● Written instruction: Locate each line in the records below that contains the string "bell" and copy it out in full. Case matters.
▼
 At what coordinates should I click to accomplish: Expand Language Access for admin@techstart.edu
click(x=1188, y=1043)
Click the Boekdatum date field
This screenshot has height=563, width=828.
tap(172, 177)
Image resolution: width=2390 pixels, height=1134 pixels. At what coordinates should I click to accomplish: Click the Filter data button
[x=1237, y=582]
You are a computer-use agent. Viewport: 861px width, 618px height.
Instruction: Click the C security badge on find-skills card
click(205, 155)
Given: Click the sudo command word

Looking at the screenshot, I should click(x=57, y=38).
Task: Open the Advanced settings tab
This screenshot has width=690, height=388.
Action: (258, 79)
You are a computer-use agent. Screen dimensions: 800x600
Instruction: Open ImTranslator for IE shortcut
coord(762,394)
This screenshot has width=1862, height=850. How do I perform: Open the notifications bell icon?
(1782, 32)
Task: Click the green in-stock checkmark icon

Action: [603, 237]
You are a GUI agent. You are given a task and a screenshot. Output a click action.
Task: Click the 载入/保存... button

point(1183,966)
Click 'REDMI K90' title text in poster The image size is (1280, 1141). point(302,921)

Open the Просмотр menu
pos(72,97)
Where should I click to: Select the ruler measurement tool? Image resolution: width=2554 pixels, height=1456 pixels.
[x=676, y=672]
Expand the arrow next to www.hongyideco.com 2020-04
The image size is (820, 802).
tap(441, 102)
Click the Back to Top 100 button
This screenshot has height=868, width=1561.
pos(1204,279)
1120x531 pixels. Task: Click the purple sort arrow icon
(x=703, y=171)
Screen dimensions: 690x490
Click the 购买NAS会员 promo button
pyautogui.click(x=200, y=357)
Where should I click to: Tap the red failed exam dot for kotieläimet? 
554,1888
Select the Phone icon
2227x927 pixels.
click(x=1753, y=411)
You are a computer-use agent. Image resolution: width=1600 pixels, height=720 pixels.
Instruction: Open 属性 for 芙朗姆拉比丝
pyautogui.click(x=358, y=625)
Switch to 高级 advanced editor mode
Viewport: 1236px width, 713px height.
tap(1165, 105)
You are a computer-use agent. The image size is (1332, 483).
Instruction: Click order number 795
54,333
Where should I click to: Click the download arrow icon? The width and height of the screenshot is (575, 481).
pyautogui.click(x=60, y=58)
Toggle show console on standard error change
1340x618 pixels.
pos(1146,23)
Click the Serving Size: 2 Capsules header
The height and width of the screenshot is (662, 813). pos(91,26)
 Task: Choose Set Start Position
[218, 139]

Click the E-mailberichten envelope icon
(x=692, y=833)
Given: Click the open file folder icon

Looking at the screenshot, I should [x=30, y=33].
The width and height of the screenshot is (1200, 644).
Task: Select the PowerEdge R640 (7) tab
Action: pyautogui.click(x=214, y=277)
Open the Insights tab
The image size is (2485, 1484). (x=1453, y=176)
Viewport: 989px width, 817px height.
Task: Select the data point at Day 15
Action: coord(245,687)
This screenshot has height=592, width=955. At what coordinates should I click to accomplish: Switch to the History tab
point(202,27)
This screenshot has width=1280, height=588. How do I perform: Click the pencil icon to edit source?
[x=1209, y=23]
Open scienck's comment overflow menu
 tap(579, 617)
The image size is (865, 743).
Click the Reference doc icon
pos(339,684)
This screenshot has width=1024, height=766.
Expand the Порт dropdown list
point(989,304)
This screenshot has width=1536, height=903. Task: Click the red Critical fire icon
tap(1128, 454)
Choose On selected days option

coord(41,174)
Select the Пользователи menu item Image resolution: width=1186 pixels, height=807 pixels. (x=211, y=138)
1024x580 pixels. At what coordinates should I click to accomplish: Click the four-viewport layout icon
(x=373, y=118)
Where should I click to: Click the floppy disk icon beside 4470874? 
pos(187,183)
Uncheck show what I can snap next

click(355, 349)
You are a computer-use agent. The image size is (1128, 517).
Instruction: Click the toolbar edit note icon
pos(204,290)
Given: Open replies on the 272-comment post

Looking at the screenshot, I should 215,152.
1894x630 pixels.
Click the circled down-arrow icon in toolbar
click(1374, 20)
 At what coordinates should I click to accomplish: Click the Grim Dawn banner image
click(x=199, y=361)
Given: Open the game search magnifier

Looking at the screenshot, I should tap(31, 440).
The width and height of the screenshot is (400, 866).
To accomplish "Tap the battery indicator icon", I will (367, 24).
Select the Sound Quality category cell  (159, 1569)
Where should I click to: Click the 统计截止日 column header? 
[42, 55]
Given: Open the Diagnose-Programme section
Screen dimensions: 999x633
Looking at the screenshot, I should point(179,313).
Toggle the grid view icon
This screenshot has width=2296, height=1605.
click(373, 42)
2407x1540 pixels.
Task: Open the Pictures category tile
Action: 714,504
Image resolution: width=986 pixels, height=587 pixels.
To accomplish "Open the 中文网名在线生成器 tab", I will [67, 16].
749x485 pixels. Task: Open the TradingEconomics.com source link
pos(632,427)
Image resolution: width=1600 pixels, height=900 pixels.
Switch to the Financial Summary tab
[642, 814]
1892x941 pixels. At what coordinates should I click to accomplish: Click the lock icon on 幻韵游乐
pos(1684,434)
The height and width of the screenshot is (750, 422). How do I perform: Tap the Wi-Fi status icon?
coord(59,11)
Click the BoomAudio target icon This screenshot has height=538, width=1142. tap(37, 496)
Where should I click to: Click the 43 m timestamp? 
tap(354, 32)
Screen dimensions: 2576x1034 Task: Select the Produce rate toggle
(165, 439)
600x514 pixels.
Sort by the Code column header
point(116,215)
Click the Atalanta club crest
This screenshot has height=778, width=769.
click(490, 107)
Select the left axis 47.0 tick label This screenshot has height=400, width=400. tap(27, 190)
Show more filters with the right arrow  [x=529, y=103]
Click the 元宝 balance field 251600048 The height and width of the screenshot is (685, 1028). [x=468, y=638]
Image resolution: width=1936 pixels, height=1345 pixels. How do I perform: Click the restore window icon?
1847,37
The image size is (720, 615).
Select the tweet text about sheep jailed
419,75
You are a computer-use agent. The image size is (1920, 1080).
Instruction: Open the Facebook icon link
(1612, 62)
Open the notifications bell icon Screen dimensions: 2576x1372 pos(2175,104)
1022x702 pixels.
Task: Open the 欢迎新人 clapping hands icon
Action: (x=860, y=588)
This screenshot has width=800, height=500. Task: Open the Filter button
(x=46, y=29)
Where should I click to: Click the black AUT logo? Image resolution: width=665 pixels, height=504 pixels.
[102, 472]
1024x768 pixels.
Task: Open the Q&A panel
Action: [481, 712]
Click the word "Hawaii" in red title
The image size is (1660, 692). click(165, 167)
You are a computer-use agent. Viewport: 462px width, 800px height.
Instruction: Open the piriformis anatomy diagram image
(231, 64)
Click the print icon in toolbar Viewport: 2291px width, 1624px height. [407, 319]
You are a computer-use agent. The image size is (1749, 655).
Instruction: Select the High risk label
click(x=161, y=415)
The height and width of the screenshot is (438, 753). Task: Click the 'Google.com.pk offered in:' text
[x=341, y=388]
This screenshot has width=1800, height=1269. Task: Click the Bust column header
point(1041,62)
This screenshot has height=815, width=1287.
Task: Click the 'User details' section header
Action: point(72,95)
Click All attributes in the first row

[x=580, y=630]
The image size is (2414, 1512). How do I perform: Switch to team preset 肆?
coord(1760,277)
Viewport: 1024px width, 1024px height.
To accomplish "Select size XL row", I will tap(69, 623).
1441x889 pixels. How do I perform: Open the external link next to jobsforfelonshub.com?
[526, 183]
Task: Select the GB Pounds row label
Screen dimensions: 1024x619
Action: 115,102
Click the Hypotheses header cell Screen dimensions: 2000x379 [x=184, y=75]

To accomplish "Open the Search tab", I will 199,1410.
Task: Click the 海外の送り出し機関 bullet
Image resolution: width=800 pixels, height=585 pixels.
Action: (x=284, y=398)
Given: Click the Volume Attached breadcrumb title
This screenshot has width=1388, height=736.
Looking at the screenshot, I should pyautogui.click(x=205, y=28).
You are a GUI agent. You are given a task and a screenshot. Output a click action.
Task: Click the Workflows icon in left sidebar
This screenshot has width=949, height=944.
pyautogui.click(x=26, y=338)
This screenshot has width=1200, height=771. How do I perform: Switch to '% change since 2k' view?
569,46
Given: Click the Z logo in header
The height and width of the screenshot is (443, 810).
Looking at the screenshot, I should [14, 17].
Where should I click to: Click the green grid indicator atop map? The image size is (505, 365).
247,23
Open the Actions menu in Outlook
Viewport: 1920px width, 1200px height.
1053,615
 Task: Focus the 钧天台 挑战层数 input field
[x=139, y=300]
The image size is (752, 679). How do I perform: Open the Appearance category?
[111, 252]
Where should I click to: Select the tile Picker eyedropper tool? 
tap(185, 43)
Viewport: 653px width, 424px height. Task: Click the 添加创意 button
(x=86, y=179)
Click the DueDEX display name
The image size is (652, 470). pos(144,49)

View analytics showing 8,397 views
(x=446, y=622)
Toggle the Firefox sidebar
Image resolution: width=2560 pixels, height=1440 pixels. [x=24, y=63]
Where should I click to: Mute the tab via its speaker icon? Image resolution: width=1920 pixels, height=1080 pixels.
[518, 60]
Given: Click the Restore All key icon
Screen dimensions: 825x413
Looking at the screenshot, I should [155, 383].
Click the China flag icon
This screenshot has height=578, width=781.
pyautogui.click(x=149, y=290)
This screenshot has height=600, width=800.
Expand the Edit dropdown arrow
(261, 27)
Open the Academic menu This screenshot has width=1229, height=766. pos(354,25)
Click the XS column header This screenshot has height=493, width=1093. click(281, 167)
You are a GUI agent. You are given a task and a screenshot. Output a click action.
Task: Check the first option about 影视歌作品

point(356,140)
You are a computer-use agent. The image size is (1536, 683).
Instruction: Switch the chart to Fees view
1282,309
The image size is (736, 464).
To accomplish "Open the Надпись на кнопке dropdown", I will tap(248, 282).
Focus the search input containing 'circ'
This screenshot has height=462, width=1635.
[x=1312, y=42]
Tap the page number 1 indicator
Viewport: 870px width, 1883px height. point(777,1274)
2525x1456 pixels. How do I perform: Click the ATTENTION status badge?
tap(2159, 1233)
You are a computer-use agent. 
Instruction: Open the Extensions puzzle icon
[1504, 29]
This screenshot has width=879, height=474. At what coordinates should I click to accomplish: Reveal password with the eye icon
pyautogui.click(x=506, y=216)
▲
● Answer in full:
This screenshot has width=1862, height=850. How do I perform: Open the notifications bell icon?
Open the notifications bell icon Screen dimensions: 2576x1372 pos(2175,104)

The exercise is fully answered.